Genocídio,
ensinam os dicionários, é um delito contra a humanidade.
Pois um deles está engendrado e nesse exato instante avança,
em uma velocidade até então desconhecida pelo homem. A revolução
tecnológica em curso, cujo impacto já é possível
mensurar, transformará de maneira profunda o que hoje conhecemos
como civilização. Em pouco tempo – cinco, no máximo
dez anos –, mais um imenso fosso estará definitivamente escavado,
separando, de um lado, uma elite de conectados e, do outro, uma legião
de analfabetos digitais.
Não causará
estranheza constatar que esse novo apartheid apenas reforçará
a canhestra vocação da sociedade moderna em concentrar riqueza,
conhecimento e poder nas mãos de poucos – como se fosse pérfido
o destino humano e nada pudesse ser feito para evitar mais uma derrota
do humanismo.
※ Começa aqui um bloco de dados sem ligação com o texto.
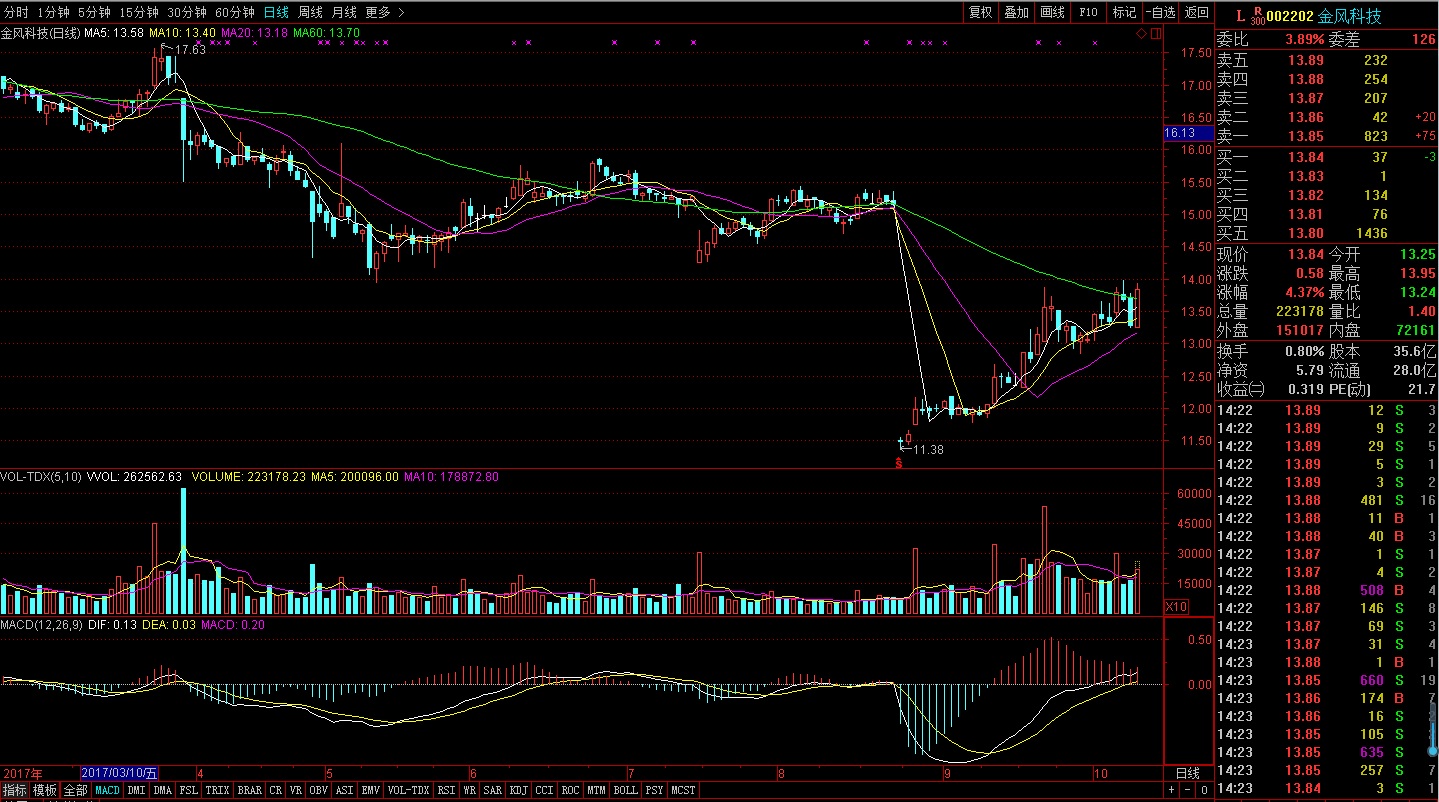Click the R300 badge beside stock code
The image size is (1439, 802).
pos(1257,16)
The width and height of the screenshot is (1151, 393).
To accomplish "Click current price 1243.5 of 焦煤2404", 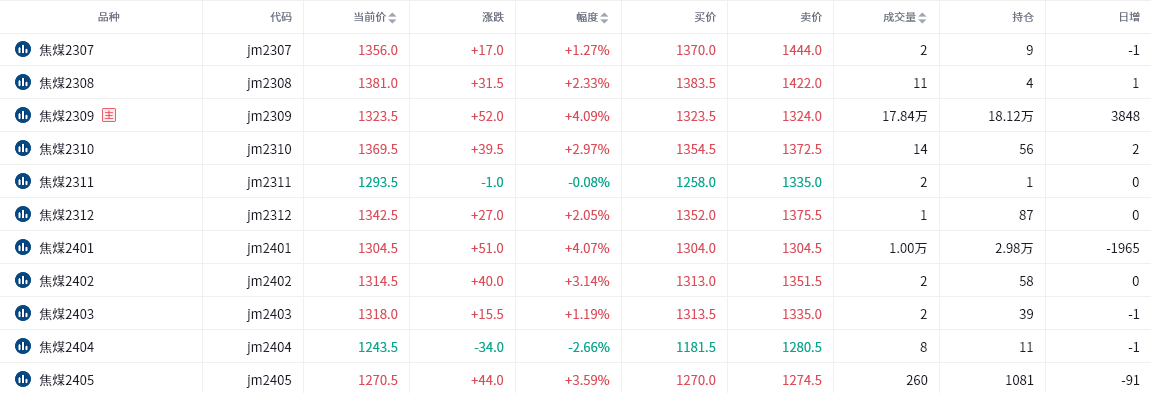I will point(378,347).
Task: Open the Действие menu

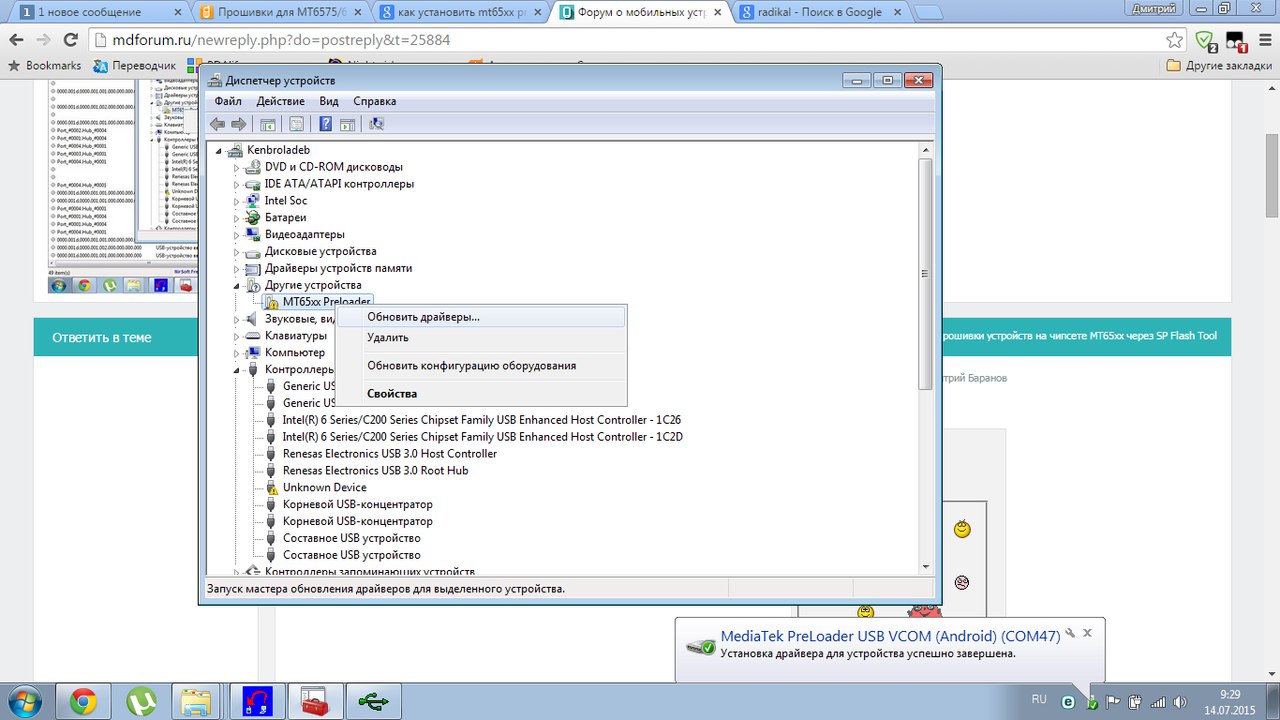Action: (280, 101)
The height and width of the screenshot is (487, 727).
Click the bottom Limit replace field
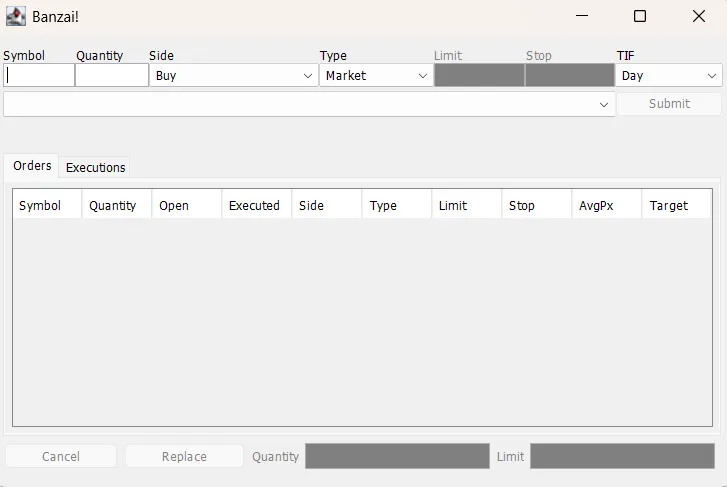[x=622, y=456]
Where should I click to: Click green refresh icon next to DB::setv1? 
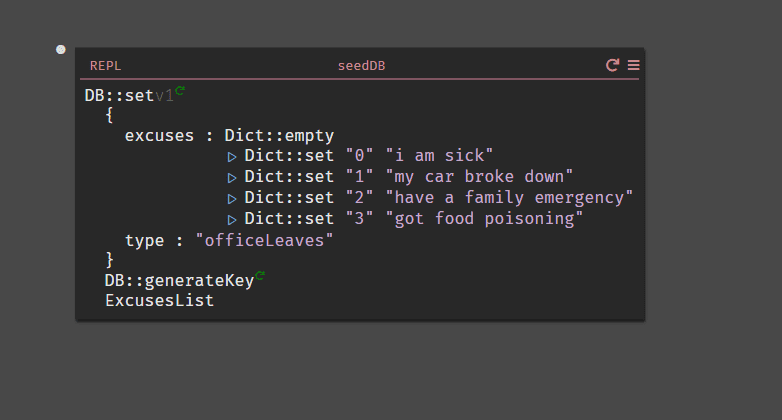coord(180,90)
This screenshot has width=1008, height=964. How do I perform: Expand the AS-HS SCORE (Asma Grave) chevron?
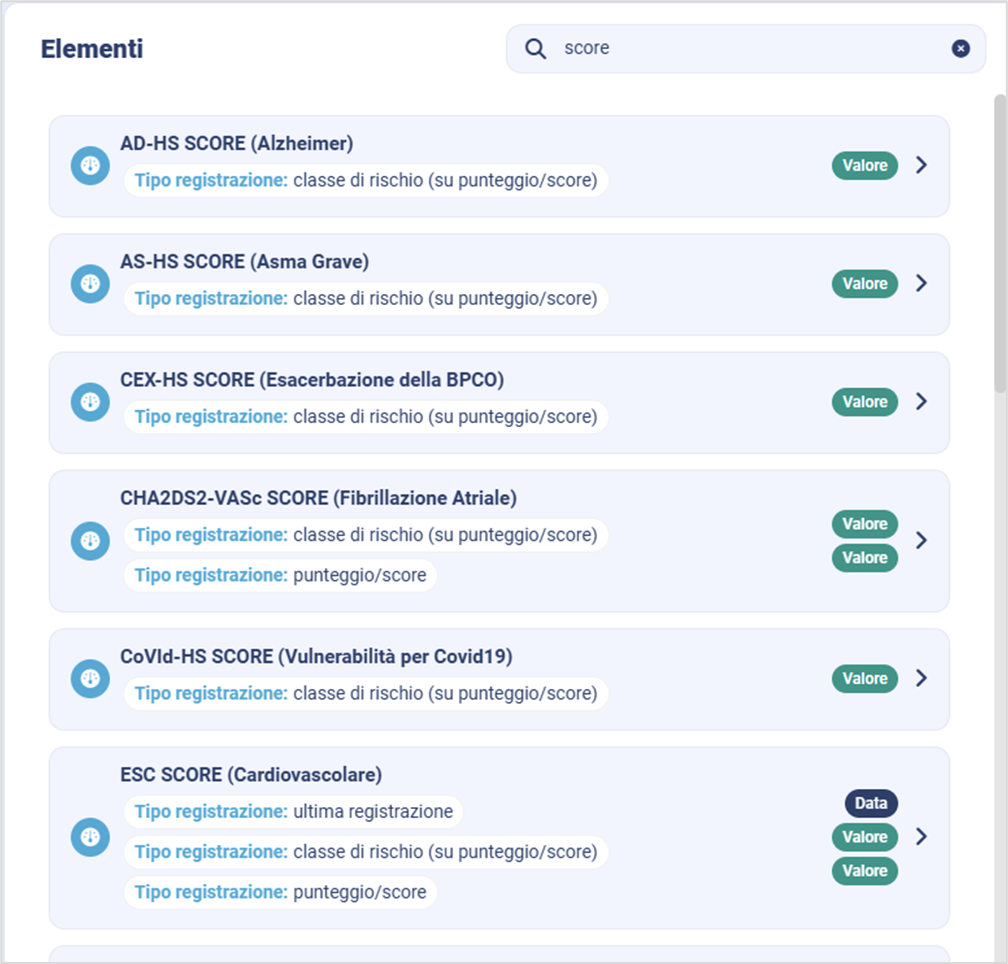pos(921,283)
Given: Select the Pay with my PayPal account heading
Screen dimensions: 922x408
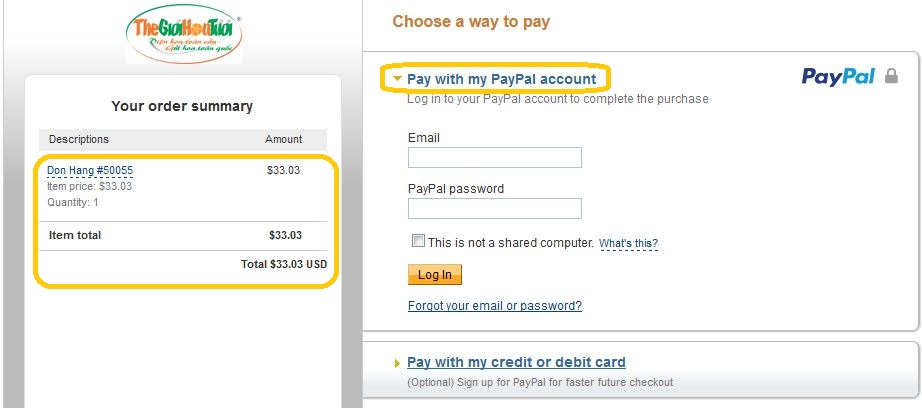Looking at the screenshot, I should click(x=502, y=79).
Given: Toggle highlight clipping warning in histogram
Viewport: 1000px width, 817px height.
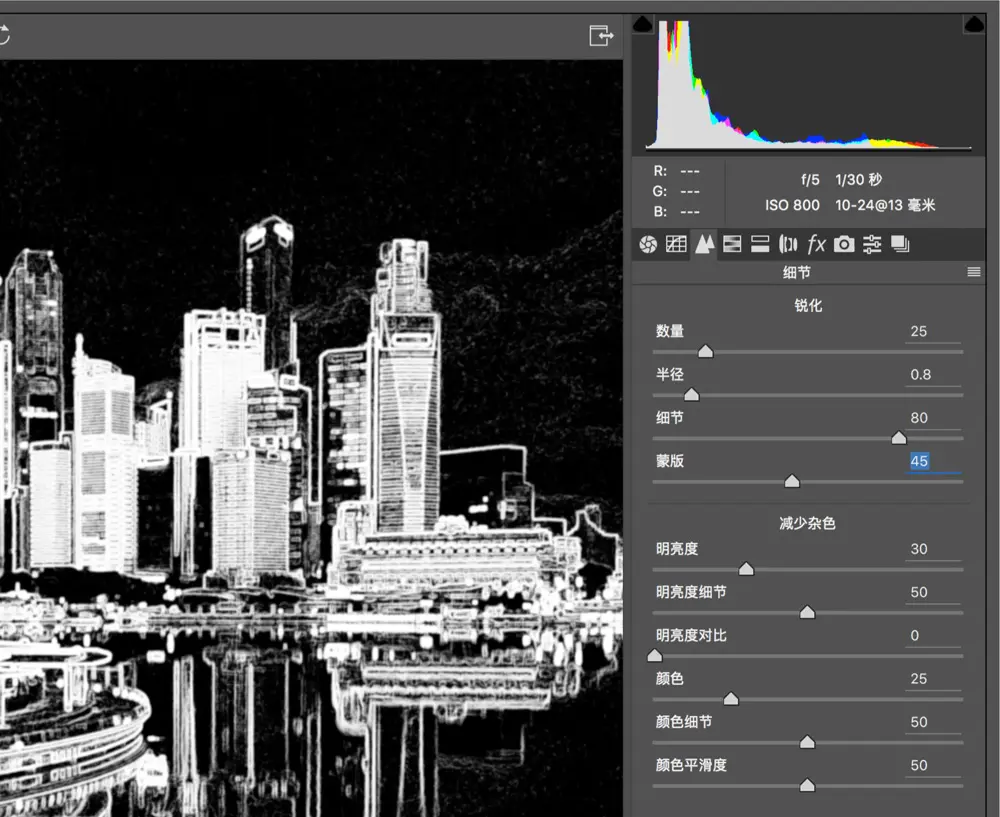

Quem ficar de fora da nova ordem digital está condenado
a ficar à margem, não só do mercado de trabalho,
mas de um mundo novo, admirável, virtual, que talvez venha a se
consagrar como a maior obra do pensamento e da razão. Será
uma das mais perversas formas de exclusão que conhecemos – e que
são muitas.
Inclusão é
uma palavra de ordem cada vez mais ouvida nos corredores das escolas em
que a dignidade insiste em pulsar. Não chegou o dia em que todas
as crianças brasileiras têm a garantia de sentar em um banco
escolar. Nem veremos, nas próximas décadas, todos os adultos
alfabetizados. A esses desafios, agora vem somar-se mais um: impedir que
milhões de pessoas sejam expulsas deste século que se inicia.